Judge blocks proposed ‘death to asylum’ rule before it takes effect
The Trump administration’s final attempt to restrict U.S. asylum laws aimed at immigrants fleeing from oppression — coined “death to asylum” by its opponents — was blocked by a federal judge before it was to go into effect Monday.
U.S. District Judge James Donato in San Francisco on Friday agreed with immigrant-rights lawyers that acting Homeland Security Secretary Chad Wolf lacked authority to promulgate the rule, which would make it difficult if not impossible to qualify for asylum. It will be up to the incoming Biden administration to decide whether to appeal Donato’s preliminary injunction.
“The new administration could in theory accept the court’s ruling, stop defending the lawsuit, and agree to withdraw the rule on the basis of there never having been any authority to promulgate it in the first instance,” said Niels Frenzen, an immigration law professor at the University of Southern California.

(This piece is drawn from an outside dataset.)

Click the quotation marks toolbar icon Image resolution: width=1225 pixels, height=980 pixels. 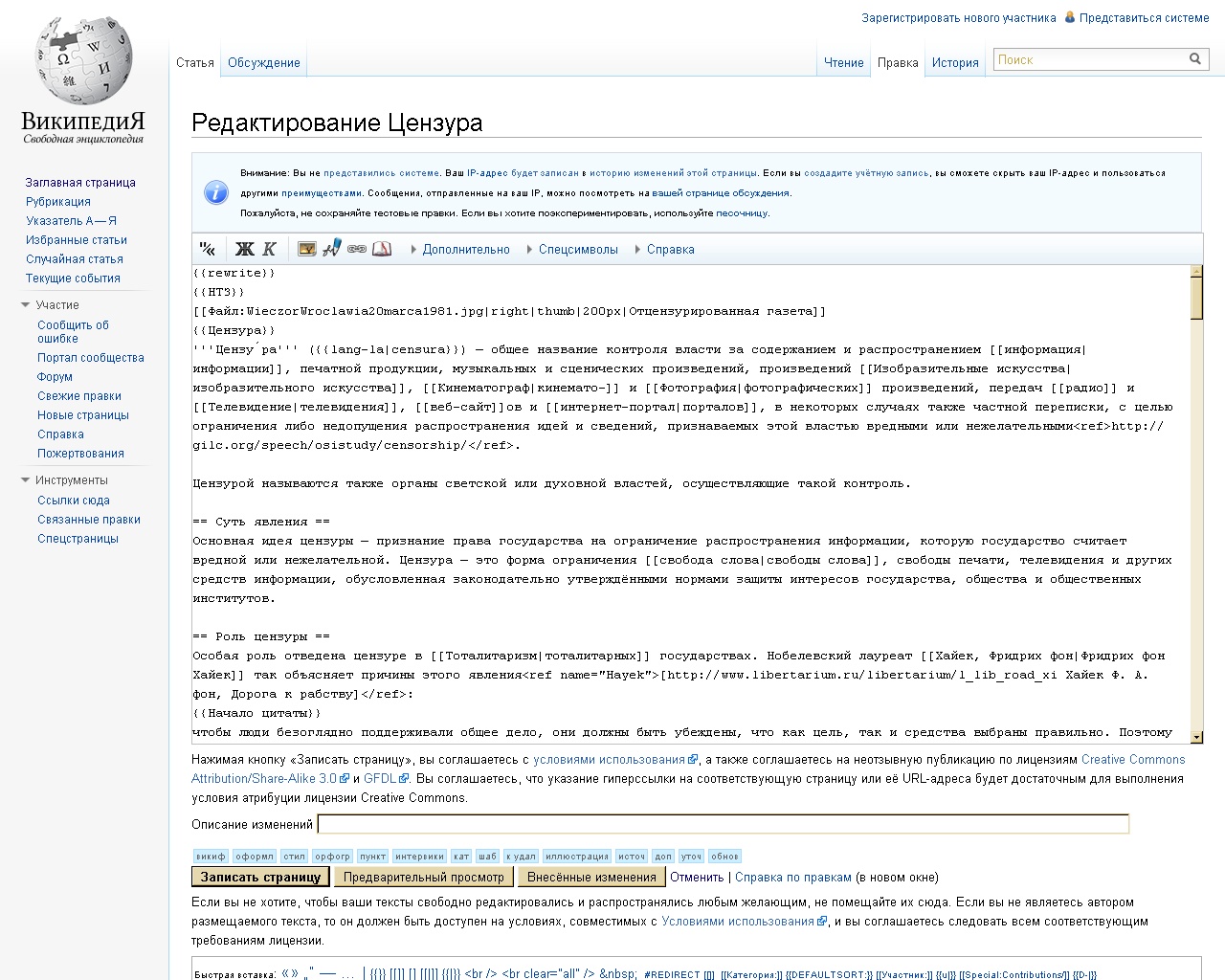point(208,249)
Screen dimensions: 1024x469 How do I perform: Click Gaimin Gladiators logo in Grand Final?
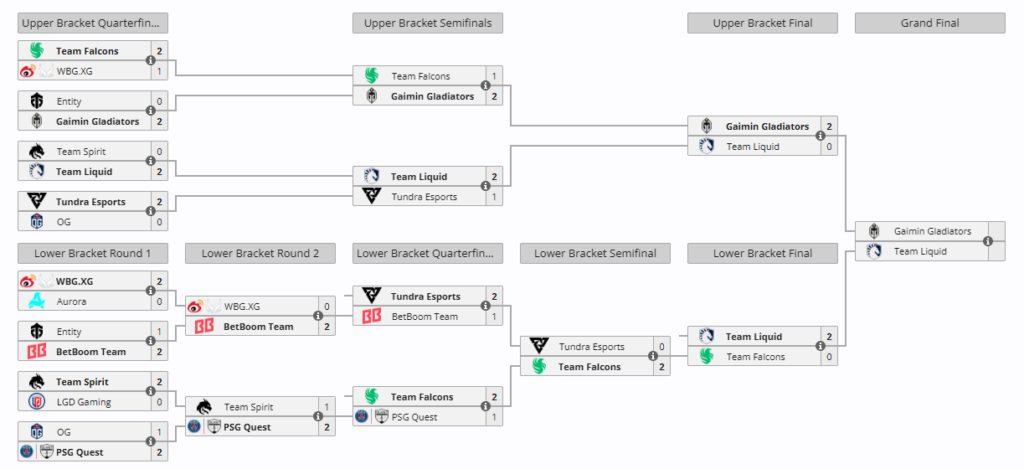[873, 231]
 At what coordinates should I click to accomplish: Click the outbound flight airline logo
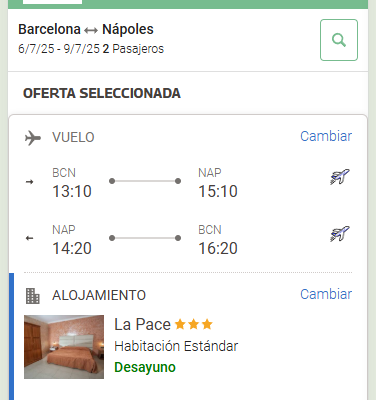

The final rule, officially called Procedures for Asylum and Withholding of Removal; Credible Fear and Reasonable Fear Review, was published Dec. 11 and was a last-ditch attempt in the administration’s four-year effort to curb refugees from Central America seeking asylum in the U.S. Immigrantrights groups sued to prevent it from being implemented because, they said, it would “gut the asylum system.”
The rule, for example, would deny asylum to an applicant who has already proven eligible if, absent extraordinary circumstance, she failed to file a tax return, spent more than 14 days in any one country while en route to the U.S., or was unlawfully in the U.S. for more than a year cumulatively, according to the Dec. 21 complaint by Pangea Legal Services and other groups.
“Death to asylum is not an exaggeration,” Frenzen said. The scope of this rule “would bar many, perhaps most claims from Central America, which is the intent.”
Representatives of the Justice Department didn’t immediately respond to a request for comment on the ruling after regular business hours.